Capitaine DuBois:
"Poor animals. You should have stayed in the wild. Now, you deal with ME!"
Alex:
"Stefano, you're a genius."
Stefano:
"No, I'm a not. I'm only average intelligence. Some even say slightly below."
Capitaine DuBois:
"Well played, Lion. Game on."
Vitaly:
"Absolut no outsiders! So wipe that Smirnoff your face and Popov."
King Julien:
"Sonya! I miss you, baby! I miss your stinky kisses!"
Skipper:
"Grab your luggage and drain your bladders, it's gonna be a long trip."
Marty:
"I'm like a candy cane in a black and white movie."
King Julien:
"It is clear that I am just an emotional whoopee cushion for you to sit on. When you look for where I am, I won't be there!"
Marty:
"Man, that is one ugly, mag-ugly lady! That is roach-killing ugly!"
Alex:
"Wait a minute, that's no lady, that's the King of Versailles; and that's not the King of Versailles, that's the chimps! And the chimps are smoke, and where there's smoke, there's fire, and by fire, I mean the penguins!"
Alex:
"The Colosseum, the original theater in the round, Marty.
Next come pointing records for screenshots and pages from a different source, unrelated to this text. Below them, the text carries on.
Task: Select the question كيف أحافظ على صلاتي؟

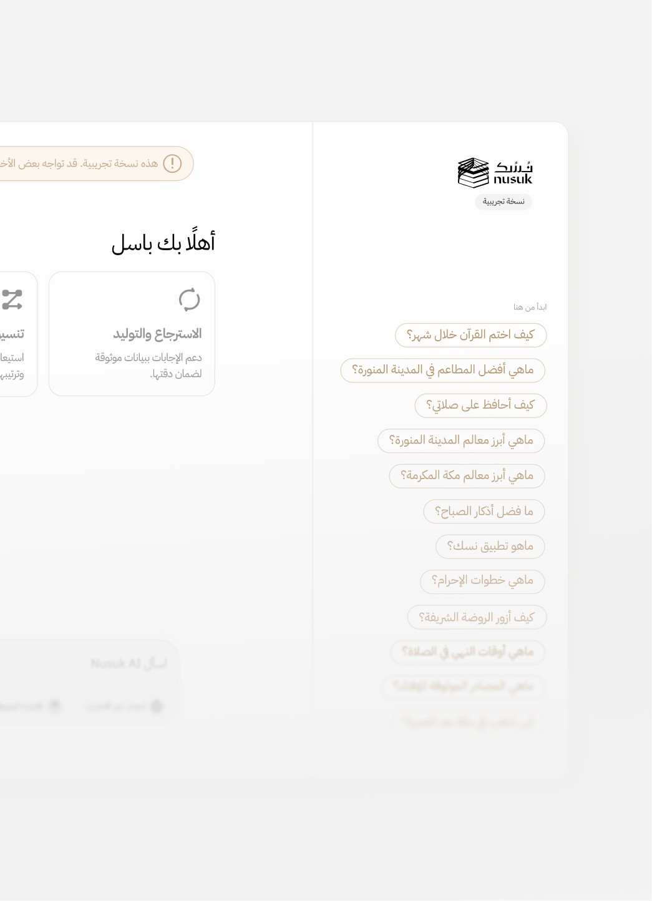Action: click(x=480, y=405)
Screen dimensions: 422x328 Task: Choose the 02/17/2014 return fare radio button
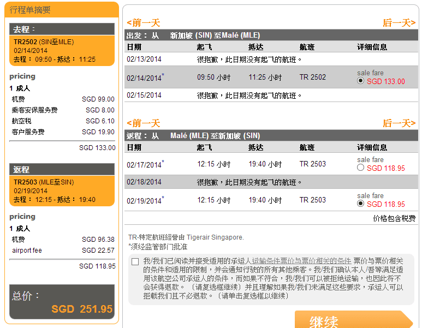coord(360,168)
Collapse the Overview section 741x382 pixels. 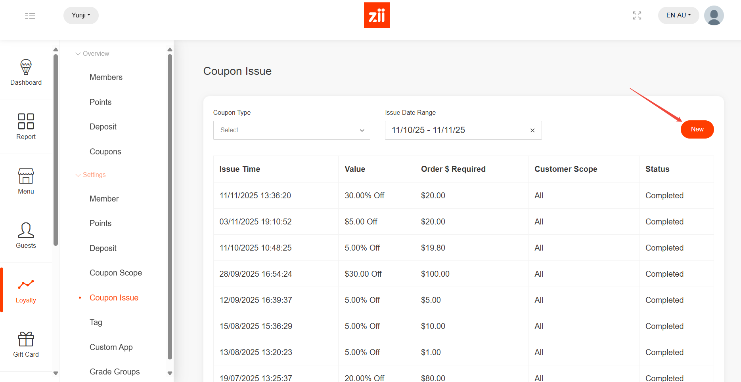coord(92,54)
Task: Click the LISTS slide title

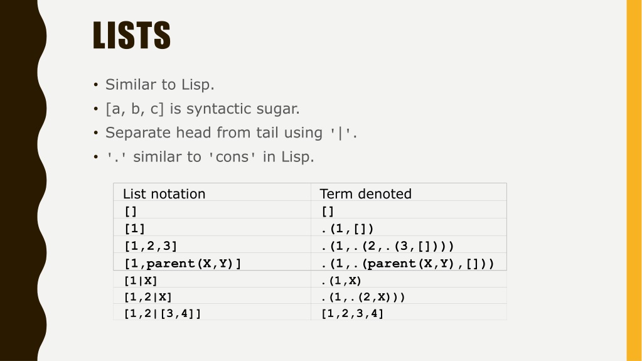Action: click(131, 35)
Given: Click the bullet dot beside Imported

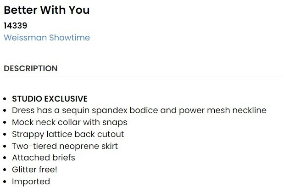Looking at the screenshot, I should pyautogui.click(x=5, y=182).
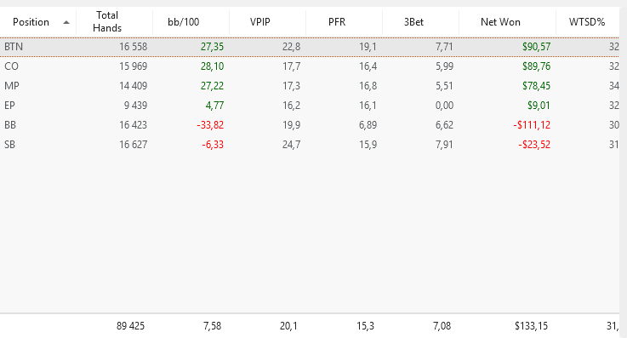Sort by Total Hands column header

point(114,22)
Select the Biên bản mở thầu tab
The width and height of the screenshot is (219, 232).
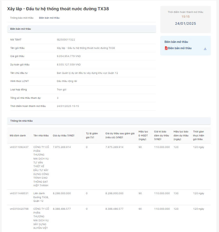click(x=49, y=18)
You know, my ancestors used to perform here."
Marty:
"No kiddin'?..."
Alex:
"Yeah. Every show had a captive audience. Apparently, they killed."
Melman:
"How are a zebra, a hippo, a lion and a giraffe going to walk into a casino in Monte Carlo?"
Marty:
"Ask the rabbi."
Marty:
"Da-da-dadadada-da-da, circus, da-da-dadadada-da-da, afro! Circus afro, circus afro! Polka dot, polka dot, polka dot afro!"
Alex:
"...Really?"
Alex:
"What're you doing? Zebras can't drive, only penguins and people can drive!"